*PROBLEM:*
Copy out each of the records below word for word, keeping every line as it appears.
####################
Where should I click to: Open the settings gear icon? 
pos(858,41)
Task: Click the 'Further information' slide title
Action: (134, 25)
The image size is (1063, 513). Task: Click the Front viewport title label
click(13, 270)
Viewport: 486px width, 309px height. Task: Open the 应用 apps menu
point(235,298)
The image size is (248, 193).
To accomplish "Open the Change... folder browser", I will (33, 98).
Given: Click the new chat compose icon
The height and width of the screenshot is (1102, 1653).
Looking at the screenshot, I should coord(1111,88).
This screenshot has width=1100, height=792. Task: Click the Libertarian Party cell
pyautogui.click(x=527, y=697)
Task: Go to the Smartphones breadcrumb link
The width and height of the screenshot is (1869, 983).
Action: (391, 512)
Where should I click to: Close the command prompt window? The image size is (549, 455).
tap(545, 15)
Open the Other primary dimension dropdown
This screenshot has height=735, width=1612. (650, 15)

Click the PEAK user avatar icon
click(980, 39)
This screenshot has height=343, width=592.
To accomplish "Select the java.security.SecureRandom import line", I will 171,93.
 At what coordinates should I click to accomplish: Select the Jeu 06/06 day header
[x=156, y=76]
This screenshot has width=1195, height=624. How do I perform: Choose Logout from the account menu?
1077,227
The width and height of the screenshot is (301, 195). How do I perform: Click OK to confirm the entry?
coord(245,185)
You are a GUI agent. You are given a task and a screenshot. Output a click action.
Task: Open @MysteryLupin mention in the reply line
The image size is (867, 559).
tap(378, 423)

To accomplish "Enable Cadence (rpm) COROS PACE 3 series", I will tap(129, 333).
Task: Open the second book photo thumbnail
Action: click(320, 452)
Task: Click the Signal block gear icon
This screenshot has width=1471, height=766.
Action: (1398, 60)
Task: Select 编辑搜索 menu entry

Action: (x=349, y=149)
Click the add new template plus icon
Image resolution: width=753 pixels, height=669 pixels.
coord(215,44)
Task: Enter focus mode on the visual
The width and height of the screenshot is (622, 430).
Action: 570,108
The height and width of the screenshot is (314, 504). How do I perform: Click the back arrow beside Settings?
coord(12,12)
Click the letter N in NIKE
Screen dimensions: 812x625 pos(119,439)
####################
*RESULT OF THIS EXERCISE:*
Where should I click to: Open the settings gear icon? 
pos(858,41)
Task: Click the 'Further information' slide title
Action: (134, 25)
The image size is (1063, 513). Task: Click the Front viewport title label
click(13, 270)
Viewport: 486px width, 309px height. Task: Open the 应用 apps menu
point(235,298)
The image size is (248, 193).
To accomplish "Open the Change... folder browser", I will (33, 98).
Given: Click the new chat compose icon
The height and width of the screenshot is (1102, 1653).
Looking at the screenshot, I should coord(1111,88).
This screenshot has width=1100, height=792. Task: Click the Libertarian Party cell
pyautogui.click(x=527, y=697)
Task: Go to the Smartphones breadcrumb link
The width and height of the screenshot is (1869, 983).
Action: (391, 512)
Where should I click to: Close the command prompt window? The image size is (549, 455).
tap(545, 15)
Open the Other primary dimension dropdown
This screenshot has height=735, width=1612. (650, 15)

Click the PEAK user avatar icon
click(980, 39)
This screenshot has height=343, width=592.
To accomplish "Select the java.security.SecureRandom import line", I will 171,93.
 At what coordinates should I click to accomplish: Select the Jeu 06/06 day header
[x=156, y=76]
This screenshot has width=1195, height=624. How do I perform: Choose Logout from the account menu?
1077,227
The width and height of the screenshot is (301, 195). How do I perform: Click OK to confirm the entry?
coord(245,185)
You are a GUI agent. You are given a task and a screenshot. Output a click action.
Task: Open @MysteryLupin mention in the reply line
The image size is (867, 559).
tap(378, 423)

To accomplish "Enable Cadence (rpm) COROS PACE 3 series", I will tap(129, 333).
Task: Open the second book photo thumbnail
Action: click(320, 452)
Task: Click the Signal block gear icon
This screenshot has width=1471, height=766.
Action: (1398, 60)
Task: Select 编辑搜索 menu entry

Action: (x=349, y=149)
Click the add new template plus icon
Image resolution: width=753 pixels, height=669 pixels.
coord(215,44)
Task: Enter focus mode on the visual
The width and height of the screenshot is (622, 430).
Action: 570,108
The height and width of the screenshot is (314, 504). How do I perform: Click the back arrow beside Settings?
coord(12,12)
Click the letter N in NIKE
Screen dimensions: 812x625 pos(119,439)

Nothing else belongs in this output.